Blocking enzyme benefits mice with myotonic dystrophy
By Ruth SoRelle, M.P.H.
Mice with myotonic dystrophy suffer severe, deadly heart dysfunction – a little known effect of the inherited disease that can threaten its human sufferers as well.
In fact, myotonic dystrophy type 1 – the second most common form of muscular dystrophy – affects not only skeletal muscle but also heart and brain, said Dr. Thomas A, Cooper, professor of pathology and molecular and cellular biology at Baylor College of Medicine and senior author of a report that appeared recently in the Journal of Clinical Investigation.
Severe disease
"The disease is very severe in these mice," said Cooper. "Eighty percent of them die within three weeks of turning on the mutation." However, a drug that blocks or inhibits the activity of an enzyme called protein kinase C reduces the death rate to no more than 20 percent.
Myotonic dystrophy is caused by a mutation that contains hundreds and even thousands of repeats of the nucleotides CTG within the DM kinase protein gene or DMPK. [Cytosine (C), thymine (T), guanine (G) and adenine (A) are all nucleotides that make up DNA. C, G, A, and uracil (U) make up RNA.] In the mouse that Cooper and his colleagues specially bred, the mutated gene can be turned on in heart, skeletal muscle and brain tissue at any age. Turning on the mutation means that the repeats are copied into RNA as in humans, and the mice reproduce disease features that are seen in humans.
Repeats hinder function
The RNA repeats alter the functions of two proteins. One is called muscleblind-like, "which is sopped up by the RNA repeats, causing problems," said Cooper.
The other is CUGBP1 (CUG triplet repeat, RNA binding protein 1), which controls alternative splicing – the process that determines which proteins a cell makes. The repeat-containing RNA causes protein kinase C to add a phosphate molecule to CUGBP1, activating it and causing levels of the associated protein to go up, altering the way genetic information found in other genes is interpreted.
"When we give the mice the inhibitor, protein kinase C is inhibited and CUGBP1 comes back to normal," said Cooper.
Not a perfect treatment
He and Dr. Muge N. Kuyumcu-Martinez, an instructor in pathology at BCM, and one of the paper's first authors, are quick to point out that giving the protein kinase C inhibitors is not a perfect treatment.
"It is a therapy option," said Cooper. Other researchers are looking at molecules that can prevent muscleblind-like protein from binding RNA in the nucleus. Combinations of the two might be more effective, he said.
Enzyme is important
"For us, it is a proof of principle," he said. "It shows protein kinase C's importance in this disease. It helps us understand how repeat RNA can activate a signaling pathway."

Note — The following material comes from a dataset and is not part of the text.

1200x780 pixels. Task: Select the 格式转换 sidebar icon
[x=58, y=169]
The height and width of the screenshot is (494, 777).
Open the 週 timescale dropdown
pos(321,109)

Cooper plans to continue studying the disease in mice with a federal Grand Opportunity award to his group and one at MIT in Cambridge.
"We will do deep sequencing of the messenger RNA (the template from proteins are synthesized in the cell) to look at the whole transcriptome of the heart and muscle tissues in patients with myotonic dystrophy," he said. The groups also plan to look at the sequences in the mice that reproduce the disease.
Mouse proves good model
Cooper said his group plans to work with the myotonic dystrophy mouse they study because the disease can be turned on at any time and progression of the disease can be followed in molecular detail. "This approach allows us to look at the primary and secondary events in the disease," he said.
Others who took part in the study include Guey-Shin Wang (also a first author) Satyam Sarma, Nitin Mathur and Xander H.T. Wehrens, all of BCM.
Funding for this work came from the National Institutes of Health, the Muscular Dystrophy Association and the American Heart Association.